Three chain rule: a block (and its ancestors) is final if it is at the head of three contiguous blocks.

Pros and Cons

Pros:

  • Block finality
  • Good throughput
  • Low energy consumption

Cons:

  • Messages grows exponentially in the number of nodes.
  • A single entity can impersonate several nodes (sybil attack)

Proof of Work

Hash Puzzle

Start with some value \(v\), fix a set \(Z\) of values. The size of \(Z\) is the difficulty parameter.

A solution to the puzzle is a value \(x\) s.t. \(h(v\circ x)\in Z\)

Finding a solution to the puzzle is a time consuming task (exponential time) if \(Z\) is small enough.

Checking whether \(x\) is a solution of the puzzle is easy.

Proof of Work

A solution to a hash puzzle proves that some amount of computational work has been performed.

Proposed in the 1990s as a counter-measure against spam mails.

With Consensus

Based on hash puzzle $$ h(nounce\circ header\circ prev_{hash}\circ tx\circ tx\circ\cdots\circ tx)<target $$ Nounce is the solution of the puzzle, and it is a field of the block.

Target is the difficulty (lower target requires more effort)

Target can be inferred from the previous blocks.

Nodes participates in the consensus algorithm are called miners.

Miners collect transaction from the network and creates blocks.

In order to create a valid block, miners need to solve the hash puzzle. The first miner that creates a valid block broadcasts it to the network

  • If nothing goes wrong, the block is append to the blockchain.
  • Notice that block validity can be checked easily by whoever has access to the blockchain.

On Liveness

A new block is eventually produced (after GST)

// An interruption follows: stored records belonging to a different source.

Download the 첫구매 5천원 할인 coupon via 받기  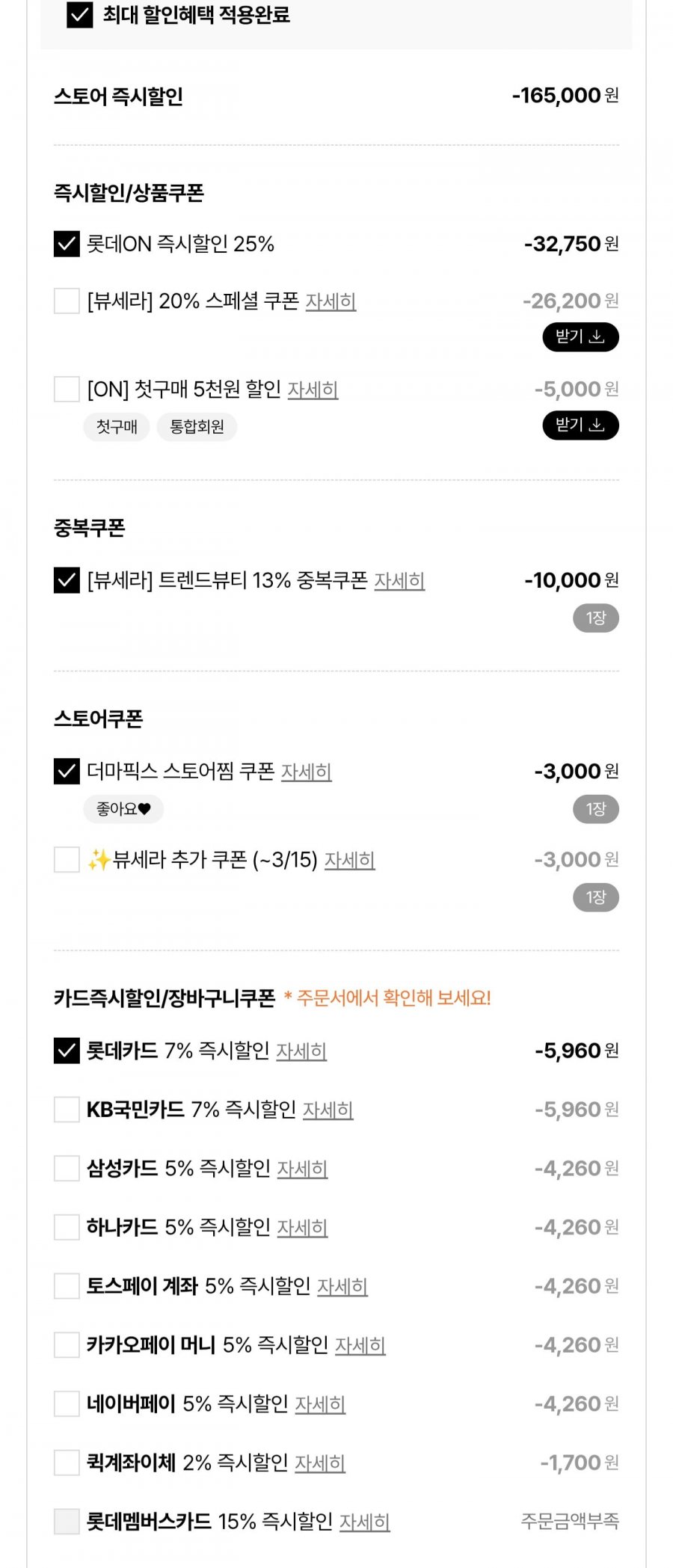[x=580, y=425]
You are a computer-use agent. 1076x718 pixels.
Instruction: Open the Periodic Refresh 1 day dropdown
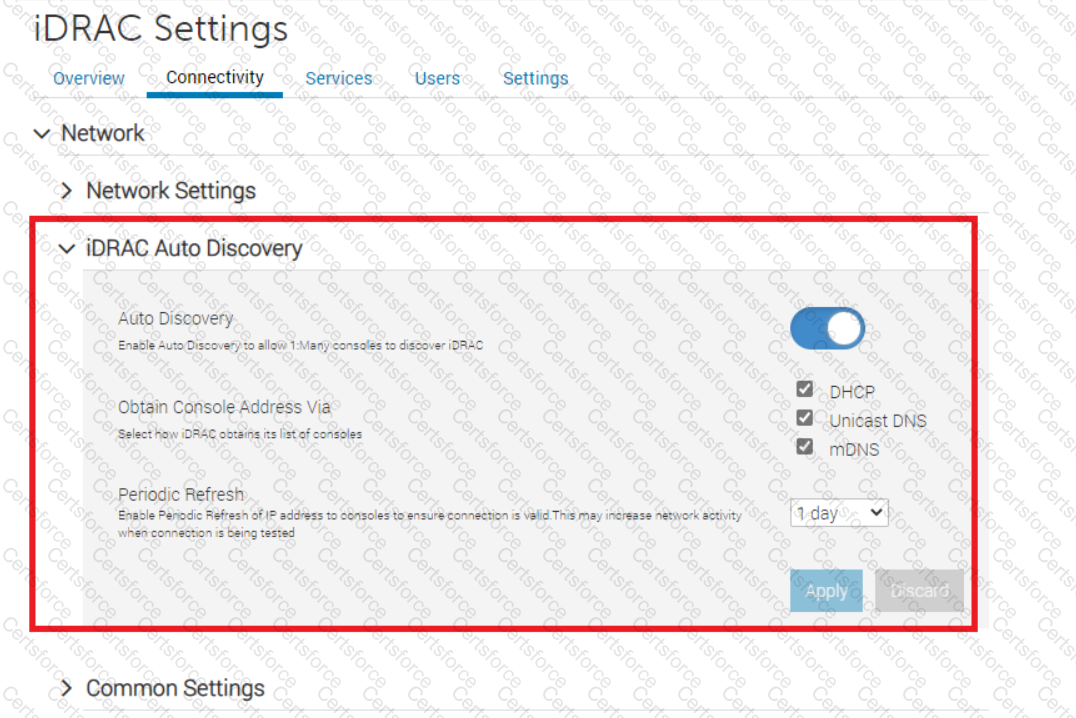click(839, 513)
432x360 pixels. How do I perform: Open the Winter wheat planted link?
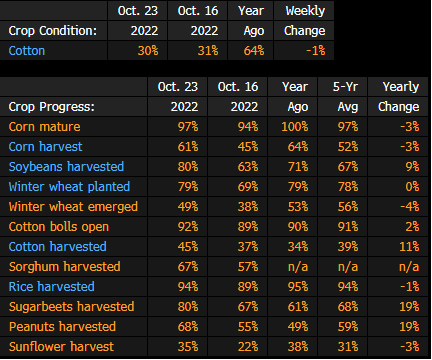coord(69,187)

  • Miners produce new blocks all the time.
  • Even during the asynchronous phase.
  • Liveness holds trivially.

On Safety

Two correct replicas never commit conflicting blocks.

  • What if two miners produced two valid blocks at the same time?
  • The blockchain forks.
  • Thus safety does not hold.

Deal with Forks

Longest chain rule: miners try to append new blocks to the longest chain they know.

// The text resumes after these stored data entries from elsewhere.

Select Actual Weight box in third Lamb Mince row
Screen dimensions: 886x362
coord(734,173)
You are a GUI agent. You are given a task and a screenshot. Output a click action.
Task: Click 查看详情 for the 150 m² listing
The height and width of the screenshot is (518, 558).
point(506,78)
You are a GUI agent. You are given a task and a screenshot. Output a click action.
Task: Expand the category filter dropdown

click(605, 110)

Eventually only one chain survives, resolving the fork.

Normally, a fork doesn't survive for more than 5 blocks.

Longest fork have been observed, by they happened after updates of the protocol.

Pros and Cons

Pros

  • Successfully used for many years.
  • Secure against sybil attacks
  • Scales well w.r.t. the number of miners

Cons

  • Miners may collude to share rewards (decentralization?)
  • Mining consumes lots of energy.
  • Does not scale well w.r.t. the number of users.
  • Finality is probabilistic and slow.

Proof of Stake

Alternative to proof of work.

Probability of being selected as the next block creator depends on how much cryptocurrency you have.

Rationale: richer participants would lose their wealth in case the cryptocurrency value decreases.

Algorithm

Chained proof of stake. Somewhat inspired to proof of work: the blockchain can fork and the longest chain rule is applied.

BFT proof of stake. Exploits Byzantine fault tolerant algorithms, no forks.

Chained Proof of Stake

  • Validators invest some stake
  • Stake are frozen until the block is created
  • A validator is selected at random
  • The selected validator generates the new block

Problems: Trying to fork the blockchain could be profitable (sanction the validators that propose blocks in different forks)

BFT-based Proof of Stake

Nodes invest some stake

A fixed number of nodes are dynamically selected as validators.

Nodes with higher stake are more likely to be selected

A validator is selected as leader and proposes a new block

A BFT consensus algorithm is run by validators: block is append or discarded.

Fast and deterministic block finality.